Work order:
Search the data for the string "Brother" and gather each line it is in.

Material for this task:
***

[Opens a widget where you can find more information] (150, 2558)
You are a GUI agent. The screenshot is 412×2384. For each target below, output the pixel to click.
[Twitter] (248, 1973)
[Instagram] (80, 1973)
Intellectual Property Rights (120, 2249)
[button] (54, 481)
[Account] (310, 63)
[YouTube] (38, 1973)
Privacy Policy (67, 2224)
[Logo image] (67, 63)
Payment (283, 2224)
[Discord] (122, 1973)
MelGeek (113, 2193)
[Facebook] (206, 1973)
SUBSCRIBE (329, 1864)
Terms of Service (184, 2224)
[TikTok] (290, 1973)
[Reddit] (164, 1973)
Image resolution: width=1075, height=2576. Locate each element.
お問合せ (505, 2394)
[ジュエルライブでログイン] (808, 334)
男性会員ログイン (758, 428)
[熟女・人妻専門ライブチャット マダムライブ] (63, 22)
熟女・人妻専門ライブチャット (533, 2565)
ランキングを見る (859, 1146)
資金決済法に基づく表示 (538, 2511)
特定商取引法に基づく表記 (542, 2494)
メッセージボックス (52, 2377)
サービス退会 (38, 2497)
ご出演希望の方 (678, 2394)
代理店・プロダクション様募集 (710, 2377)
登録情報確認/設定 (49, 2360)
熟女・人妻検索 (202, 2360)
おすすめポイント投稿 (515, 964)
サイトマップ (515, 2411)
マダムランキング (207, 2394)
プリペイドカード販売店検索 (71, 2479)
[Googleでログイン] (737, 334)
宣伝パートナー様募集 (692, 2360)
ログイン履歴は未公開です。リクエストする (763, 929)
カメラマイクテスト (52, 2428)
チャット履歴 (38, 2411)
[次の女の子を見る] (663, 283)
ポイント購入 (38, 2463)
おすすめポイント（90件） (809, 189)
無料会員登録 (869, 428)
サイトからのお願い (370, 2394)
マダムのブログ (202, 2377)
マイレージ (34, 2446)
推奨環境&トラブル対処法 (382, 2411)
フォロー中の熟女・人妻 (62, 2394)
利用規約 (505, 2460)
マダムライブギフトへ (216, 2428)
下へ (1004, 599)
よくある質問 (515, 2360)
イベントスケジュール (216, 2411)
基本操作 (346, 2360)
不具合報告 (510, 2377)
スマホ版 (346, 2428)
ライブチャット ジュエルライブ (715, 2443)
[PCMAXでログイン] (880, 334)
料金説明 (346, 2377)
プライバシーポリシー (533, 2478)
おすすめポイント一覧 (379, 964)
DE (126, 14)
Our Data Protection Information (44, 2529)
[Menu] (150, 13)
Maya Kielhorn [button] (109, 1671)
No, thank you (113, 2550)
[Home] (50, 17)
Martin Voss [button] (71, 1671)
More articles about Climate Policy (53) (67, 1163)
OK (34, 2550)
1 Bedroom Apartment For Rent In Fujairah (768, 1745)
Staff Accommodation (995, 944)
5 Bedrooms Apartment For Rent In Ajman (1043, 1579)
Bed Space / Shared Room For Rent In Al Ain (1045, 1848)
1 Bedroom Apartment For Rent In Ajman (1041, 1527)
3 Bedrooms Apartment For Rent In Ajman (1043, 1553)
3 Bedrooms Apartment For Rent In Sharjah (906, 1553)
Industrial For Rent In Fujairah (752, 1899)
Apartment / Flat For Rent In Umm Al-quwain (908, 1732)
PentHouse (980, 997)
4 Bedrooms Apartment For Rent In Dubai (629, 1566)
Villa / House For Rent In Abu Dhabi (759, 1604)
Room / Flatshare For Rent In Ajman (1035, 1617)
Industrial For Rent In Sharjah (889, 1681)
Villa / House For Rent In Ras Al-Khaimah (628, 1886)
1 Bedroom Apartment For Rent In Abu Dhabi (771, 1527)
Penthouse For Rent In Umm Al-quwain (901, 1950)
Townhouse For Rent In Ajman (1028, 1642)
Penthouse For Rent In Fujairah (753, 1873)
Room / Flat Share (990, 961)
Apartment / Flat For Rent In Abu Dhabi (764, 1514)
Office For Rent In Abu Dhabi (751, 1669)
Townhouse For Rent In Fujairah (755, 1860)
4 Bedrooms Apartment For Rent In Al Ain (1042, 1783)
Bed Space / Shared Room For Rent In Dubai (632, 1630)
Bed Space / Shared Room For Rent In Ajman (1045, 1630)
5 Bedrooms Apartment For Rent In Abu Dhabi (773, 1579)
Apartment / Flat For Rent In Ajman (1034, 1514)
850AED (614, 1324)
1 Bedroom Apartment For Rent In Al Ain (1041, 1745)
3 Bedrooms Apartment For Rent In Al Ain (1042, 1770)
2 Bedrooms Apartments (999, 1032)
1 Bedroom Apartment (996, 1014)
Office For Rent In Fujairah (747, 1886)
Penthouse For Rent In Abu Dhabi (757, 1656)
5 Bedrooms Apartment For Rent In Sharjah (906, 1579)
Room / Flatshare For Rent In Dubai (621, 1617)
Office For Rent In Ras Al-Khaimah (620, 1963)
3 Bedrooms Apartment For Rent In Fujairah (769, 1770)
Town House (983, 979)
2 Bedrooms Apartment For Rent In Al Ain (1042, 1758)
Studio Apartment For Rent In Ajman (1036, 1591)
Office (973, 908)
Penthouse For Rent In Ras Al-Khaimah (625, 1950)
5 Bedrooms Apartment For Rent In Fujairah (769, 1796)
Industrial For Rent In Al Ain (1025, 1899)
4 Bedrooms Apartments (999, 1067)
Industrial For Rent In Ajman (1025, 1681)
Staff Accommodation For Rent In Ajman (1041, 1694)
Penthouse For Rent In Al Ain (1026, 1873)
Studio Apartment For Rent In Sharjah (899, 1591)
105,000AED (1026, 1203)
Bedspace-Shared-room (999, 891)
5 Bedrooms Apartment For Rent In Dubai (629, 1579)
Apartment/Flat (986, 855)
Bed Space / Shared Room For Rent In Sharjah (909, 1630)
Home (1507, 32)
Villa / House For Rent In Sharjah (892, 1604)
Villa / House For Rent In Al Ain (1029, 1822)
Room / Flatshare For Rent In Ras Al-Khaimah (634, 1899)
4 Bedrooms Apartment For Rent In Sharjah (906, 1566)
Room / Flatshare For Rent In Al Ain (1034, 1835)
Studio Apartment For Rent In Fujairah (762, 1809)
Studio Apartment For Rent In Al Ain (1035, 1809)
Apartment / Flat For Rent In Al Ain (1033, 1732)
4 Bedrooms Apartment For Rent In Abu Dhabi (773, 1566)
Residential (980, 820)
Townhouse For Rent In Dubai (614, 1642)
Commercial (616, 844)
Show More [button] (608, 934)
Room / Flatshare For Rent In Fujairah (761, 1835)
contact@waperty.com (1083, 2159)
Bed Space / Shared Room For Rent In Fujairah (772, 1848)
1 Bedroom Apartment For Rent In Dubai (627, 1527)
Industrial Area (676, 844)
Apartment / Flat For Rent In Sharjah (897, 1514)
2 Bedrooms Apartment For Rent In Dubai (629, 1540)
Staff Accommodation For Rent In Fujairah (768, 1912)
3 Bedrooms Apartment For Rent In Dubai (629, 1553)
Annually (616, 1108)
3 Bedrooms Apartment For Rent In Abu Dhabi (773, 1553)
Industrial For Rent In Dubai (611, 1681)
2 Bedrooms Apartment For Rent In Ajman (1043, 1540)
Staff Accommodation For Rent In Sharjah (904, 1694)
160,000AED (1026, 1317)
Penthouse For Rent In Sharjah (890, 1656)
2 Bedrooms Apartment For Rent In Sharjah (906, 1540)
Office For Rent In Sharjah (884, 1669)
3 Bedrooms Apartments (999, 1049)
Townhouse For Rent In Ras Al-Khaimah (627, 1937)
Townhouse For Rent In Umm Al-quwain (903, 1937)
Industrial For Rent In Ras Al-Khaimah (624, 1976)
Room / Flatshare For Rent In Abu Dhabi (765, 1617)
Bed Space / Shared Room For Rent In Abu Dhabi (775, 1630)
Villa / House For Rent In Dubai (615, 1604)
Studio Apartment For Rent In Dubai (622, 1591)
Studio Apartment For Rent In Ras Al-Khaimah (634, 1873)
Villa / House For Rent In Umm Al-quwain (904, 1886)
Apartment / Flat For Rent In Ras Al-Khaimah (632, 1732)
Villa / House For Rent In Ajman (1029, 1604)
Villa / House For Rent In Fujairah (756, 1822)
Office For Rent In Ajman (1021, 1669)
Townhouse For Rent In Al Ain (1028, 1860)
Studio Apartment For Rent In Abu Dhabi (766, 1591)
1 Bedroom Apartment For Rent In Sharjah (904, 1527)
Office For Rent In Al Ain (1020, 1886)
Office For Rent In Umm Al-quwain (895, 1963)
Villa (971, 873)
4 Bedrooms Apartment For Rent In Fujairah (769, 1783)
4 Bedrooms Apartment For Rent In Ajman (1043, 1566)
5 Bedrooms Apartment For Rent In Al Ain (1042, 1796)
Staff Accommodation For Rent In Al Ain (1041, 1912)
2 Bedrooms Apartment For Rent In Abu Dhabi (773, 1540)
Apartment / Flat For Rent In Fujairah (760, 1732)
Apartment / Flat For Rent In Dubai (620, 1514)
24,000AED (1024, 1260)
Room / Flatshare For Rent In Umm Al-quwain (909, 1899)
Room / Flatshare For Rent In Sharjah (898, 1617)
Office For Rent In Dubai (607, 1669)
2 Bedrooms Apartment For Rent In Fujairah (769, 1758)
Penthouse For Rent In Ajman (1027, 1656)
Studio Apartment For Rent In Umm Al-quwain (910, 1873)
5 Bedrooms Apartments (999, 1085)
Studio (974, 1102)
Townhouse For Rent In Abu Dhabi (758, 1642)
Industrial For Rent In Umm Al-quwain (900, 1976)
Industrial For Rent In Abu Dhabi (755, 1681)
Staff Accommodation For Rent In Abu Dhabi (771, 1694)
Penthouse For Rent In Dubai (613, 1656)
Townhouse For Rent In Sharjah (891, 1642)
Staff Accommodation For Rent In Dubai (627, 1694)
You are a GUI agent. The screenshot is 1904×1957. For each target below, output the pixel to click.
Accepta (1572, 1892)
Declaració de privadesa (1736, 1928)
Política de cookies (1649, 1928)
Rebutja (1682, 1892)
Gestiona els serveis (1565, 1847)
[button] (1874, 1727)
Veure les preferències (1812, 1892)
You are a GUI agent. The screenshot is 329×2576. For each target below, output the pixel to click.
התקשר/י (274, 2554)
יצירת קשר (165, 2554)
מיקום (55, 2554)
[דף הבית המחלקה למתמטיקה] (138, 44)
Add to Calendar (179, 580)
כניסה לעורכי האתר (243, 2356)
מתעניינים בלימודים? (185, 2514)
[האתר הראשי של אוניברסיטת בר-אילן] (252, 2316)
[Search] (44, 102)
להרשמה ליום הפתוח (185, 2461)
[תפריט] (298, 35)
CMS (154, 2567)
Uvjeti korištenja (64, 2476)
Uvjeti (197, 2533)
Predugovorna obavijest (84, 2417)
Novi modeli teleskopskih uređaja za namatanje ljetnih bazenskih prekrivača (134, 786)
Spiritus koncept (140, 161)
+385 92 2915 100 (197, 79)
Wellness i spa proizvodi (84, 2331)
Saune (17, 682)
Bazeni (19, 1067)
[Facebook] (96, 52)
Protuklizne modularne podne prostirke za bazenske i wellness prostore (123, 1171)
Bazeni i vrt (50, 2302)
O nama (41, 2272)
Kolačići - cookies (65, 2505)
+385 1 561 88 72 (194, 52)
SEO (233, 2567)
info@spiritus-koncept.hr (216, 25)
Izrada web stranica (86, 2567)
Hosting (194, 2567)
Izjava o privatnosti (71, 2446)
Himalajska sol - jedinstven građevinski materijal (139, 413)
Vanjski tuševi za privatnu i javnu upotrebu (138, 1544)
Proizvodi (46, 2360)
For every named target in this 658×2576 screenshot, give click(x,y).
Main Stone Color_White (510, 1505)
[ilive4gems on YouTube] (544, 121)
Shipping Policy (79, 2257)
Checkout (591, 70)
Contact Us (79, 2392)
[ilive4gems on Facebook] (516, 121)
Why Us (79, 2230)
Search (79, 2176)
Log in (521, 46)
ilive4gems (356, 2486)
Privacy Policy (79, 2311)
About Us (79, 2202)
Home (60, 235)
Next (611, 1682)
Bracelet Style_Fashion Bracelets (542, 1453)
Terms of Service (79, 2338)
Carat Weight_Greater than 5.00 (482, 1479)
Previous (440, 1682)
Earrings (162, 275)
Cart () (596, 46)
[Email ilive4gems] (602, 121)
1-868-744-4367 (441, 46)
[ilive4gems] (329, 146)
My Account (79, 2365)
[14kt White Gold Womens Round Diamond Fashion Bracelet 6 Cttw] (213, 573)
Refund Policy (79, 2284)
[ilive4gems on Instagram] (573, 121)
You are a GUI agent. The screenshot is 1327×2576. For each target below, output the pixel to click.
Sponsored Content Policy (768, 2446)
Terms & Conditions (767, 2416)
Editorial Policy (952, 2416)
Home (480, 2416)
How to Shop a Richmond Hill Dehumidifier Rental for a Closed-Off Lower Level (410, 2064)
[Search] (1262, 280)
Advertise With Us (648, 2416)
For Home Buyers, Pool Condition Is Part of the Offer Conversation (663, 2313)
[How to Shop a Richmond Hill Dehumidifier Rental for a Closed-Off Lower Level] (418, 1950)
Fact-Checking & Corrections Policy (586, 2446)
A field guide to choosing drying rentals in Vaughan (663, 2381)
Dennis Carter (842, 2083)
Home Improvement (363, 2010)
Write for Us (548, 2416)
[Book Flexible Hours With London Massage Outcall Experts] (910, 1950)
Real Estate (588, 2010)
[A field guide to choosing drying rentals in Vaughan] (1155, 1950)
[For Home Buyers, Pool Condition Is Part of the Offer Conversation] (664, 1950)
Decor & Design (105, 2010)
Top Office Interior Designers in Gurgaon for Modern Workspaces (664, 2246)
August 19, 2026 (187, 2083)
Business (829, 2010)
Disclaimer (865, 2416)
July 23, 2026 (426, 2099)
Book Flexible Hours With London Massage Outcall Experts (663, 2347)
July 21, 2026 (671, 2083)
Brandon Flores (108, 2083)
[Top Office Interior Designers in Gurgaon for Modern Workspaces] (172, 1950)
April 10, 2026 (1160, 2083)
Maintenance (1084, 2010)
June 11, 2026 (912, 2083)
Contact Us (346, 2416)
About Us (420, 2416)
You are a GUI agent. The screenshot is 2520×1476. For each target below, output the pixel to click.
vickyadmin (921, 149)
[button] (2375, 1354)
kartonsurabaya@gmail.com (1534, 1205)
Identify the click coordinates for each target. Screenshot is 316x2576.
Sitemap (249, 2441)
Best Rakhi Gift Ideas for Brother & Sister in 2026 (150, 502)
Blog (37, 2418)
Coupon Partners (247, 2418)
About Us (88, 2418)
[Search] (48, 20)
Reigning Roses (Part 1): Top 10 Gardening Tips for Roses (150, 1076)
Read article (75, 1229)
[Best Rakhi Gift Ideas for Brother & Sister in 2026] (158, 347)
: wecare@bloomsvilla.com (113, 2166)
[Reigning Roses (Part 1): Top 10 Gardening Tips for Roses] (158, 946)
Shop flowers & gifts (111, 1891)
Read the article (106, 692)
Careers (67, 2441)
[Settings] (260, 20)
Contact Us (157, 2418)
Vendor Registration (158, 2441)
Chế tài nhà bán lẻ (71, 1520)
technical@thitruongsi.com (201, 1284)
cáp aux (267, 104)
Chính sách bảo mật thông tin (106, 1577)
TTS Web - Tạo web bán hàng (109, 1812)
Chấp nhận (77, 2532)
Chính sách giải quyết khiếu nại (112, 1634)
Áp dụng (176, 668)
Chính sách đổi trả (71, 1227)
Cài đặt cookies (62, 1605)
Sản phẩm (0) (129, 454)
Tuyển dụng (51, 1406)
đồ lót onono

***

Output below:
Best Rakhi Gift Ideas for Brother & Sister in 2026 (150, 502)
[Best Rakhi Gift Ideas for Brother & Sister in 2026] (158, 347)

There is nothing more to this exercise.